▶ What you have to do: Write the rows below as a JSON list of strings, with one string for each line and no blank lines.

* START *

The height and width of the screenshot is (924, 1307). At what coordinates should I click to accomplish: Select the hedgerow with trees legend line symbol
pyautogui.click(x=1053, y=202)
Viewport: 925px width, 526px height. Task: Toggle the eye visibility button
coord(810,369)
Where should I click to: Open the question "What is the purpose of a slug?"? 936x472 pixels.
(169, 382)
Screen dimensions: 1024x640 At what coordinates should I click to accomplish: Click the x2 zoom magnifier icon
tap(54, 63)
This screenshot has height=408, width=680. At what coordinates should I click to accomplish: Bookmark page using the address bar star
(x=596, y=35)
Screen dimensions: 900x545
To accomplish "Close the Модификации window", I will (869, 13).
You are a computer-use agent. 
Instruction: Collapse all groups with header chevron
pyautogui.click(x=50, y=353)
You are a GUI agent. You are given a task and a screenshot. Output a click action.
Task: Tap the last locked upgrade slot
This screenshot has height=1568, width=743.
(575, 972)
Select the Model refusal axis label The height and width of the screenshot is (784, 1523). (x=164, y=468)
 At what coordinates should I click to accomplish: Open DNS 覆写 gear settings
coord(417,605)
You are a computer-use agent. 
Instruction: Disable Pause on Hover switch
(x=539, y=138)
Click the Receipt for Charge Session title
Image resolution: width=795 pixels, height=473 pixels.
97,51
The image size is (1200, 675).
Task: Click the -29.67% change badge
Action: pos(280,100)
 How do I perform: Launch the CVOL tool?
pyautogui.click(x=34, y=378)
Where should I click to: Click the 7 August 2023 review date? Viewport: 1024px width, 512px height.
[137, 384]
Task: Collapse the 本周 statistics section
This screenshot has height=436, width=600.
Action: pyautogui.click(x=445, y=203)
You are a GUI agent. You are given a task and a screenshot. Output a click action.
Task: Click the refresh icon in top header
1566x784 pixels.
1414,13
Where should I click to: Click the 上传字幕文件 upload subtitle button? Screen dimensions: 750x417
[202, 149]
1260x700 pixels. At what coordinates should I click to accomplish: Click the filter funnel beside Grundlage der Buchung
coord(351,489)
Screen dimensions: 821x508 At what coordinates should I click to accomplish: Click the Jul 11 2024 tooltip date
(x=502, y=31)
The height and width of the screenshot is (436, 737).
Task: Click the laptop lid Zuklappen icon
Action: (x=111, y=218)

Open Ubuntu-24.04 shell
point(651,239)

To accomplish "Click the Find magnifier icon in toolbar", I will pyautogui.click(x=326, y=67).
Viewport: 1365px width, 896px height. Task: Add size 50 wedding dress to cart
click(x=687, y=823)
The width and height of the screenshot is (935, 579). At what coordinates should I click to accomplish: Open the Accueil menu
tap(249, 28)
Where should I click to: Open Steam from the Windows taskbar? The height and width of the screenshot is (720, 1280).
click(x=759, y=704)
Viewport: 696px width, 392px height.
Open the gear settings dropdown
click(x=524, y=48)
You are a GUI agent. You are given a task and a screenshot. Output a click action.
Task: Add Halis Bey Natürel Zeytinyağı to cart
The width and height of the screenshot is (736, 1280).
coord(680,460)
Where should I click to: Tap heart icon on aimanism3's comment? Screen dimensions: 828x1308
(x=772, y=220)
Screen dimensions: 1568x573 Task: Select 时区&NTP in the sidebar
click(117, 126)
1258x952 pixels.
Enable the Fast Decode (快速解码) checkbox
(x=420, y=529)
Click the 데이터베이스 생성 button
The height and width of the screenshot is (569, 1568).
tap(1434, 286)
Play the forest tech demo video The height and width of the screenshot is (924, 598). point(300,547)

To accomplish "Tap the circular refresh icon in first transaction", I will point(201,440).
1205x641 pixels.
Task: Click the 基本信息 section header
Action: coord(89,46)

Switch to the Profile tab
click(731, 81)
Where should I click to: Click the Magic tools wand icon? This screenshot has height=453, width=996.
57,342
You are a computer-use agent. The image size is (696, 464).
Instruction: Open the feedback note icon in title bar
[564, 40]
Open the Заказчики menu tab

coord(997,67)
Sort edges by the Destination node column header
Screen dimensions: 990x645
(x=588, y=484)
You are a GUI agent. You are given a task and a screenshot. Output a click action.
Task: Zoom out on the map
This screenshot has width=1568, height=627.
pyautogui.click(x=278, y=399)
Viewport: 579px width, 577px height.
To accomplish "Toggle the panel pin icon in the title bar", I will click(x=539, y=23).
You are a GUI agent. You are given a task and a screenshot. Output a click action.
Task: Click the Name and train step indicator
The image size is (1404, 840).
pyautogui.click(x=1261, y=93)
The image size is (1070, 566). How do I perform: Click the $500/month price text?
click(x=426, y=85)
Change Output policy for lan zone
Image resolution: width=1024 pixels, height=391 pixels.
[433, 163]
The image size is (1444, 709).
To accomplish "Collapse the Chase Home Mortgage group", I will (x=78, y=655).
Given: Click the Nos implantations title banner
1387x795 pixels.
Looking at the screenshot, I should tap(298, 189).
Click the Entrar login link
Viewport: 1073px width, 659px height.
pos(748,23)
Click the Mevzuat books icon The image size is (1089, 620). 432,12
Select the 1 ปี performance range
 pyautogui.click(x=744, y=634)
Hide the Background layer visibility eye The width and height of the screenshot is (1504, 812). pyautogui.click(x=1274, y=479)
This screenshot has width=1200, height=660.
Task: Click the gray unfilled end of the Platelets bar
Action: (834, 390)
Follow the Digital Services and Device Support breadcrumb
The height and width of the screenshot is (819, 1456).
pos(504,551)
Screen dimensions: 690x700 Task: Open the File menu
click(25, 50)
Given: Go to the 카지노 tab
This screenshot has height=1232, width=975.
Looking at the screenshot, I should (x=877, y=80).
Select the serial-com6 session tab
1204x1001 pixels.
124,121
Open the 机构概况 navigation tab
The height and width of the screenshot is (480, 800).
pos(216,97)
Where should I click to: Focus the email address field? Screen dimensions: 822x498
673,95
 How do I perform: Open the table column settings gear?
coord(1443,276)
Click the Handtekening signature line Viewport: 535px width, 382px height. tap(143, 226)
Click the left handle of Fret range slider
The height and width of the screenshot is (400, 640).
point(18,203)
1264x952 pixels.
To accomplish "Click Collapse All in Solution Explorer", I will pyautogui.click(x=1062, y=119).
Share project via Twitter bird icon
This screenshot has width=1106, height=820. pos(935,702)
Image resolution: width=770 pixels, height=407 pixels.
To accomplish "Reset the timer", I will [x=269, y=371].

* END *

▶ Solved problem:
[
  "The height and width of the screenshot is (924, 1307). At what coordinates should I click to accomplish: Select the hedgerow with trees legend line symbol",
  "pyautogui.click(x=1053, y=202)",
  "Viewport: 925px width, 526px height. Task: Toggle the eye visibility button",
  "coord(810,369)",
  "Where should I click to: Open the question \"What is the purpose of a slug?\"? 936x472 pixels.",
  "(169, 382)",
  "Screen dimensions: 1024x640 At what coordinates should I click to accomplish: Click the x2 zoom magnifier icon",
  "tap(54, 63)",
  "This screenshot has height=408, width=680. At what coordinates should I click to accomplish: Bookmark page using the address bar star",
  "(x=596, y=35)",
  "Screen dimensions: 900x545",
  "To accomplish \"Close the Модификации window\", I will (869, 13).",
  "You are a computer-use agent. ",
  "Instruction: Collapse all groups with header chevron",
  "pyautogui.click(x=50, y=353)",
  "You are a GUI agent. You are given a task and a screenshot. Output a click action.",
  "Task: Tap the last locked upgrade slot",
  "This screenshot has height=1568, width=743.",
  "(575, 972)",
  "Select the Model refusal axis label The height and width of the screenshot is (784, 1523). (x=164, y=468)",
  " At what coordinates should I click to accomplish: Open DNS 覆写 gear settings",
  "coord(417,605)",
  "You are a computer-use agent. ",
  "Instruction: Disable Pause on Hover switch",
  "(x=539, y=138)",
  "Click the Receipt for Charge Session title",
  "Image resolution: width=795 pixels, height=473 pixels.",
  "97,51",
  "The image size is (1200, 675).",
  "Task: Click the -29.67% change badge",
  "Action: pos(280,100)",
  " How do I perform: Launch the CVOL tool?",
  "pyautogui.click(x=34, y=378)",
  "Where should I click to: Click the 7 August 2023 review date? Viewport: 1024px width, 512px height.",
  "[137, 384]",
  "Task: Collapse the 本周 statistics section",
  "This screenshot has height=436, width=600.",
  "Action: pyautogui.click(x=445, y=203)",
  "You are a GUI agent. You are given a task and a screenshot. Output a click action.",
  "Task: Click the refresh icon in top header",
  "1566x784 pixels.",
  "1414,13",
  "Where should I click to: Click the 上传字幕文件 upload subtitle button? Screen dimensions: 750x417",
  "[202, 149]",
  "1260x700 pixels. At what coordinates should I click to accomplish: Click the filter funnel beside Grundlage der Buchung",
  "coord(351,489)",
  "Screen dimensions: 821x508 At what coordinates should I click to accomplish: Click the Jul 11 2024 tooltip date",
  "(x=502, y=31)",
  "The height and width of the screenshot is (436, 737).",
  "Task: Click the laptop lid Zuklappen icon",
  "Action: (x=111, y=218)",
  "Open Ubuntu-24.04 shell",
  "point(651,239)",
  "To accomplish \"Click the Find magnifier icon in toolbar\", I will pyautogui.click(x=326, y=67).",
  "Viewport: 1365px width, 896px height. Task: Add size 50 wedding dress to cart",
  "click(x=687, y=823)",
  "The width and height of the screenshot is (935, 579). At what coordinates should I click to accomplish: Open the Accueil menu",
  "tap(249, 28)",
  "Where should I click to: Open Steam from the Windows taskbar? The height and width of the screenshot is (720, 1280).",
  "click(x=759, y=704)",
  "Viewport: 696px width, 392px height.",
  "Open the gear settings dropdown",
  "click(x=524, y=48)",
  "You are a GUI agent. You are given a task and a screenshot. Output a click action.",
  "Task: Add Halis Bey Natürel Zeytinyağı to cart",
  "The width and height of the screenshot is (736, 1280).",
  "coord(680,460)",
  "Where should I click to: Tap heart icon on aimanism3's comment? Screen dimensions: 828x1308",
  "(x=772, y=220)",
  "Screen dimensions: 1568x573 Task: Select 时区&NTP in the sidebar",
  "click(117, 126)",
  "1258x952 pixels.",
  "Enable the Fast Decode (快速解码) checkbox",
  "(x=420, y=529)",
  "Click the 데이터베이스 생성 button",
  "The height and width of the screenshot is (569, 1568).",
  "tap(1434, 286)",
  "Play the forest tech demo video The height and width of the screenshot is (924, 598). point(300,547)",
  "To accomplish \"Tap the circular refresh icon in first transaction\", I will point(201,440).",
  "1205x641 pixels.",
  "Task: Click the 基本信息 section header",
  "Action: coord(89,46)",
  "Switch to the Profile tab",
  "click(731, 81)",
  "Where should I click to: Click the Magic tools wand icon? This screenshot has height=453, width=996.",
  "57,342",
  "You are a computer-use agent. The image size is (696, 464).",
  "Instruction: Open the feedback note icon in title bar",
  "[564, 40]",
  "Open the Заказчики menu tab",
  "coord(997,67)",
  "Sort edges by the Destination node column header",
  "Screen dimensions: 990x645",
  "(x=588, y=484)",
  "You are a GUI agent. You are given a task and a screenshot. Output a click action.",
  "Task: Zoom out on the map",
  "This screenshot has width=1568, height=627.",
  "pyautogui.click(x=278, y=399)",
  "Viewport: 579px width, 577px height.",
  "To accomplish \"Toggle the panel pin icon in the title bar\", I will click(x=539, y=23).",
  "You are a GUI agent. You are given a task and a screenshot. Output a click action.",
  "Task: Click the Name and train step indicator",
  "The image size is (1404, 840).",
  "pyautogui.click(x=1261, y=93)",
  "The image size is (1070, 566). How do I perform: Click the $500/month price text?",
  "click(x=426, y=85)",
  "Change Output policy for lan zone",
  "Image resolution: width=1024 pixels, height=391 pixels.",
  "[433, 163]",
  "The image size is (1444, 709).",
  "To accomplish \"Collapse the Chase Home Mortgage group\", I will (x=78, y=655).",
  "Given: Click the Nos implantations title banner",
  "1387x795 pixels.",
  "Looking at the screenshot, I should tap(298, 189).",
  "Click the Entrar login link",
  "Viewport: 1073px width, 659px height.",
  "pos(748,23)",
  "Click the Mevzuat books icon The image size is (1089, 620). 432,12",
  "Select the 1 ปี performance range",
  " pyautogui.click(x=744, y=634)",
  "Hide the Background layer visibility eye The width and height of the screenshot is (1504, 812). pyautogui.click(x=1274, y=479)",
  "This screenshot has width=1200, height=660.",
  "Task: Click the gray unfilled end of the Platelets bar",
  "Action: (834, 390)",
  "Follow the Digital Services and Device Support breadcrumb",
  "The height and width of the screenshot is (819, 1456).",
  "pos(504,551)",
  "Screen dimensions: 690x700 Task: Open the File menu",
  "click(25, 50)",
  "Given: Go to the 카지노 tab",
  "This screenshot has height=1232, width=975.",
  "Looking at the screenshot, I should (x=877, y=80).",
  "Select the serial-com6 session tab",
  "1204x1001 pixels.",
  "124,121",
  "Open the 机构概况 navigation tab",
  "The height and width of the screenshot is (480, 800).",
  "pos(216,97)",
  "Where should I click to: Focus the email address field? Screen dimensions: 822x498",
  "673,95",
  " How do I perform: Open the table column settings gear?",
  "coord(1443,276)",
  "Click the Handtekening signature line Viewport: 535px width, 382px height. tap(143, 226)",
  "Click the left handle of Fret range slider",
  "The height and width of the screenshot is (400, 640).",
  "point(18,203)",
  "1264x952 pixels.",
  "To accomplish \"Click Collapse All in Solution Explorer\", I will pyautogui.click(x=1062, y=119).",
  "Share project via Twitter bird icon",
  "This screenshot has width=1106, height=820. pos(935,702)",
  "Image resolution: width=770 pixels, height=407 pixels.",
  "To accomplish \"Reset the timer\", I will [x=269, y=371]."
]